Those drones might be handheld models able to hoist small cameras aloft. Or they might be bigger models able to carry heftier imaging equipment and the electronics that go with it.

Camera-equipped drones may one day be the choice of paparazzi. People already have used camera drones for real estate sales, taking pictures of properties from unique vantage points. Federal officials closed at least one such business, because drones can’t yet be used for commercial purposes.

Blue said farmers may one day use drones and sophisticated sensors to determine what areas of their fields need water or fertilizer; they use conventional aircraft now. Researchers might also use drones to find items of interest in wide expanses of forest or ocean.

These aircraft can be as small as four-rotor copters that resemble a flying letter X, and can be put together with a few hundred dollars. The copters built by 3D Robotics run on open-source software. College engineering programs like them, Munoz said, because students can analyze software code, modify the code, improve the product (or crash the copter) and learn in the process.

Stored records
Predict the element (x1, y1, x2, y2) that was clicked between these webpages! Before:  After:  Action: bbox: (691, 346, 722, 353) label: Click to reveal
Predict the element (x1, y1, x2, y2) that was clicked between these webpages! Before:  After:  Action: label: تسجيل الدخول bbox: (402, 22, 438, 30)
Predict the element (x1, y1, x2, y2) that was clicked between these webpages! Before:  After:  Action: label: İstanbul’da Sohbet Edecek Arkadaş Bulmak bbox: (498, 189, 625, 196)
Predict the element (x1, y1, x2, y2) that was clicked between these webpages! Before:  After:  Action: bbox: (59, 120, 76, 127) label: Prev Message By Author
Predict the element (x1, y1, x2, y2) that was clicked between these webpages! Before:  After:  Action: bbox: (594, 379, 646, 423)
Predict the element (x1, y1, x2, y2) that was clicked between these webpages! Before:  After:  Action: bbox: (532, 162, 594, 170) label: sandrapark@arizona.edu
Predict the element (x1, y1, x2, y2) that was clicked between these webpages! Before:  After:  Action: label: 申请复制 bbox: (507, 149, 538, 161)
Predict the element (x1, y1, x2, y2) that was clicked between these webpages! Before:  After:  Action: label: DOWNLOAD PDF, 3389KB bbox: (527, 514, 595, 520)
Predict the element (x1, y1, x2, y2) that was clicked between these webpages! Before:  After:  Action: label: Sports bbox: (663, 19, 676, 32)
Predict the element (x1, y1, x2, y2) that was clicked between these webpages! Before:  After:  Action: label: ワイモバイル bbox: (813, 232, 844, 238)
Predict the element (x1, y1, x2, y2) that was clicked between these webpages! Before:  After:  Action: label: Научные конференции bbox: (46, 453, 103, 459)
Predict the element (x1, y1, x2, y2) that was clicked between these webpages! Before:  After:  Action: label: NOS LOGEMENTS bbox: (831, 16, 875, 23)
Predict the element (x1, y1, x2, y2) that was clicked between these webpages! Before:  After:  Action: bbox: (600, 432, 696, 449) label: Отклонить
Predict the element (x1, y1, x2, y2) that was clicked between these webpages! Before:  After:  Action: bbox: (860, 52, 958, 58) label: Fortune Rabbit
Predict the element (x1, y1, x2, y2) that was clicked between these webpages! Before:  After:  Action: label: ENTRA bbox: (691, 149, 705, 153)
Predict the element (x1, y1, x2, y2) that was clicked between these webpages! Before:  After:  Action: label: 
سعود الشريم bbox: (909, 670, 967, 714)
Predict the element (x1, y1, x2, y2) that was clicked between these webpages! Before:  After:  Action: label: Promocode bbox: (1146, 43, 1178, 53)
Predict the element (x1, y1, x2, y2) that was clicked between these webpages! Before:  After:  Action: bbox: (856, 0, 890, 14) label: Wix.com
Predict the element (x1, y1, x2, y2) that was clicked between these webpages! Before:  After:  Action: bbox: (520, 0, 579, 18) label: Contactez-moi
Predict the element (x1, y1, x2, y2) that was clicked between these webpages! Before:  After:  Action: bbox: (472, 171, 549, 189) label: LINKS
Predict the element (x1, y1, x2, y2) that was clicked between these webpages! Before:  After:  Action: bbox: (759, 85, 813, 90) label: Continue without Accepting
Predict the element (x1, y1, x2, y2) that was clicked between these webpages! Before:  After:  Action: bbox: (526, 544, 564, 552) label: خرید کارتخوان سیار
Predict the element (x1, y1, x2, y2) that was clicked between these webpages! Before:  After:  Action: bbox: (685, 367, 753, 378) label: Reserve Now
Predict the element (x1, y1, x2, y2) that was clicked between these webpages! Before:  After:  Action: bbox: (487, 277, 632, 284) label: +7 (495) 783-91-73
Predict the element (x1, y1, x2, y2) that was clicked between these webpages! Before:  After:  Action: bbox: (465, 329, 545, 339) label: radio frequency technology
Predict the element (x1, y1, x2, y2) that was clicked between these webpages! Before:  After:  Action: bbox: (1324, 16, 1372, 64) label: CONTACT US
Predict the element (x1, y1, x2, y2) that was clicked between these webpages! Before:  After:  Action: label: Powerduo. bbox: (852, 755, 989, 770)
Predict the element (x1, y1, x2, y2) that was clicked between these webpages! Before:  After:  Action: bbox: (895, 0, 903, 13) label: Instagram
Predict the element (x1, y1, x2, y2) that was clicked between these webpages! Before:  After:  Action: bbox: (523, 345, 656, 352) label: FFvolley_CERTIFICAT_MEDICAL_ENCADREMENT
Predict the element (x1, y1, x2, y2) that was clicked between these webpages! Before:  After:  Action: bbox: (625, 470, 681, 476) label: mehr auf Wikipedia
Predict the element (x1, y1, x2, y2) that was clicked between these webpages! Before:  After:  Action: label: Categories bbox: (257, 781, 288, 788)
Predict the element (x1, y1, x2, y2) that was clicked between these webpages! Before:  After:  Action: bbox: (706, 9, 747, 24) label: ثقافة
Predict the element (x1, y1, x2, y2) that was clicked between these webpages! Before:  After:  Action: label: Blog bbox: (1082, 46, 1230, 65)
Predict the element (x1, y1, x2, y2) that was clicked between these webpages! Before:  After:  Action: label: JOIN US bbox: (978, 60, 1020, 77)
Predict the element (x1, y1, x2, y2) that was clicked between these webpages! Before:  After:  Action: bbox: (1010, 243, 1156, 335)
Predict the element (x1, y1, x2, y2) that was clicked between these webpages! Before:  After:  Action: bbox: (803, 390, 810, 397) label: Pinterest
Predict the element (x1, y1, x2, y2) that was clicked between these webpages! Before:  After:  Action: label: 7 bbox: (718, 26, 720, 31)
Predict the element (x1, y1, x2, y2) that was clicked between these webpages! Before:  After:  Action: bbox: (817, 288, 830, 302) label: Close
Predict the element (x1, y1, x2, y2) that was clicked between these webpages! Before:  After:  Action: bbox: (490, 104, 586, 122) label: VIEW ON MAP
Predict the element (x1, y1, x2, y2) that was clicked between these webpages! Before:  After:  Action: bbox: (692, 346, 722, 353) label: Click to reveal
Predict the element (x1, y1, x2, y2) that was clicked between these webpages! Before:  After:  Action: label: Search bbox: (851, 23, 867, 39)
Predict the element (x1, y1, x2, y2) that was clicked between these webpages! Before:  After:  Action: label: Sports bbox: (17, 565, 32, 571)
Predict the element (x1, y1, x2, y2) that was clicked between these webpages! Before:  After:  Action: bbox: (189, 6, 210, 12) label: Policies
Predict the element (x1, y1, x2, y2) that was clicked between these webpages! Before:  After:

▶ What to do
In the drone passage, why did federal officials close at least one real estate photography business?

▶ Result
Drones can't yet be used for commercial purposes.